Escreva a continuação do texto abaixo, que relaciona a série O Problema dos 3 Corpos às enchentes no Rio Grande do Sul, começando logo após a última frase dele.

> Documento de origem
▬▬▬▬▬▬▬▬▬▬

Na série da Netflix O Problema dos 3 Corpos, da autoria dos criadores de Game of Thrones, um grupo de cientistas tenta entender um mundo em desintegração. Na série, os San-Ti são alienígenas a caminho da Terra vindos de um planeta que fica a quatro anos-luz de distância condenado devido às condições climáticas e que tratam os seres humanos como espécie inferior e daí a frase final: para eles “Nós somos insetos”. No último episódio, entretanto, a mensagem é de otimismo porque o detetive Clarecen (Benedict Wong) traz uma nova ótica sobre essa visão. Ele afirma que ainda há muito trabalho a ser feito e é preciso buscar alternativas para a guerra que se aproxima. Se os humanos são insetos, eles são insetos poderosos, porque o que sabem fazer bem é se adaptar e sobreviver.
A realidade imita a ficção de formas muito diversas. No Rio Grande do Sul, a enchente se tornou o novo mundo, enquanto as autoridades de plantão se tornam nossos alienígenas. O governador Eduardo Leite manifestou desconforto com o excesso de doações, que “poderiam ameaçar o comércio local” e o diretor do Departamento Municipal de Água e Esgoto culpa falhas de um projeto robusto para ocultar a falta de manutenção das comportas. Aqui foram os cientistas os primeiros a fazerem alertas das enchentes que hoje atinge o Rio Grande do Sul que iniciaram no dia 21 de abril, mas o governador tinha “pautas mais importantes para tratar”. No dia 25, o METSUL apontou para a gravidade da enchente, que poderia bater os 300mm e chegar a bater o esperado para dois meses em 7 dias. Os alagamentos iniciam no dia 27 e no dia 3 de maio, o Guaíba bate 5,3 metros. A maior catástrofe da cidade foi em 1941, com Guaíba chegando a 4,73m.

▬▬▬▬▬▬▬▬▬▬

> Dados fornecidos
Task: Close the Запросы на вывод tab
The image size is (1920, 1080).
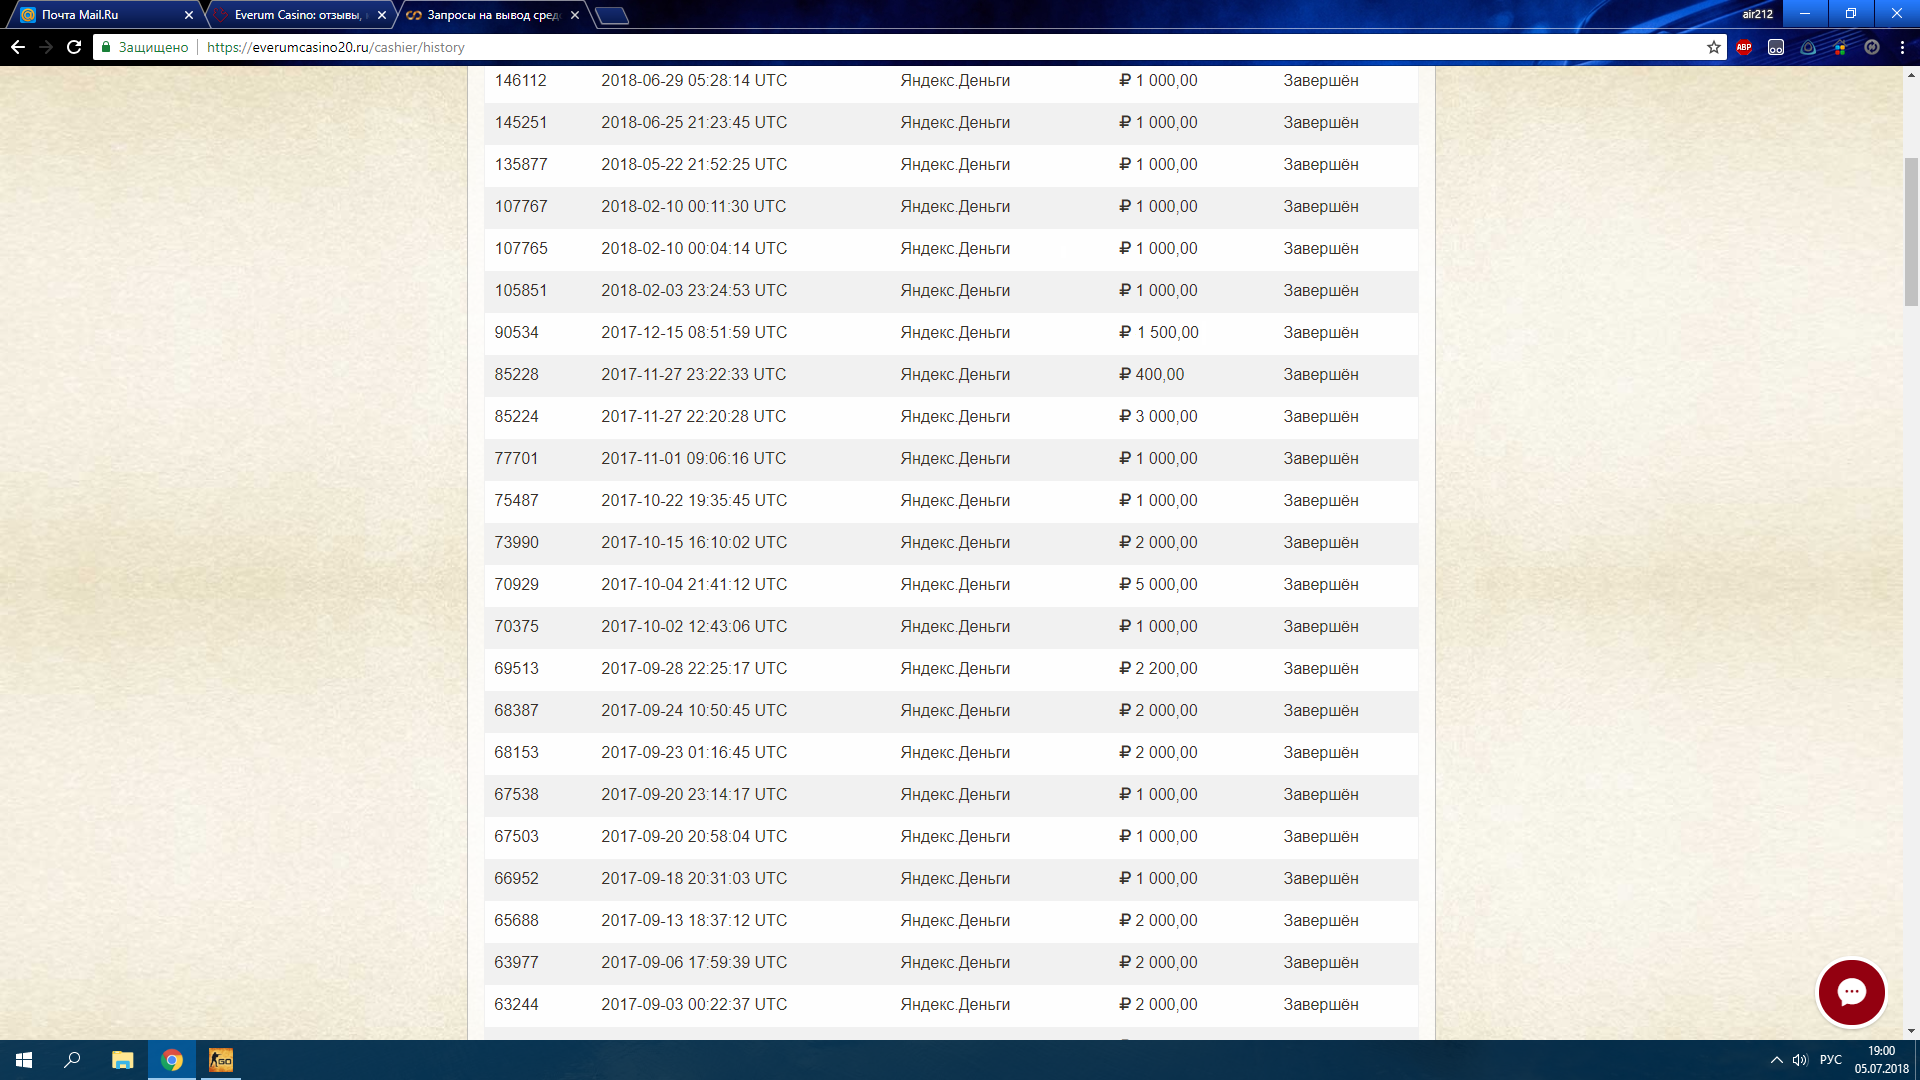Action: pos(575,15)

▬▬▬▬▬▬▬▬▬▬

> Resposta
Não foram apenas os cientistas que avisaram. A própria natureza deu o aviso: em 2023 foram 3 grandes enchentes, mas isso não foi suficiente para as autoridades investirem no sistema de proteção, pois o departamento da área fechou com 428,9 milhões em caixa. Desde então iniciaram-se duas narrativas: a primeira, de esquerda, que critica o abandono das estruturas de proteção pelo governo municipal, a ausência de manutenção de equipamentos como comportas e casas de bombas que se soma, a nível estadual, a política de desmonte da legislação ambiental. E a segunda, de direita, que diz que “não é hora de apontar culpados”, esforço dos governos estadual e municipal em isentarem-se de eventuais responsabilidades na tragédia. A direita reforçou sua narrativa recentemente, quando o diretor do DMAE veio a público afirmar que houve problema de projeto no sistema de proteção, desqualificando-o. O vice-prefeito de Porto Alegre, segundo o site do ICL notícias é negacionista climático, já que atua na produtora Brasil Paralelo (https://abre.ai/jMBc). Some-se a isto a declaração, pelo poder executivo municipal, da contratação da consultoria Alvarez & Marsal, criticada por especialistas por se tratar de empresa especializada na reestruturação de empresas e que teve a atuação de Sérgio Moro como sócio-diretor alvo de investigação do Tribunal de Contas da União. Por não ouvirem os cientistas, agora as autoridades se blindam.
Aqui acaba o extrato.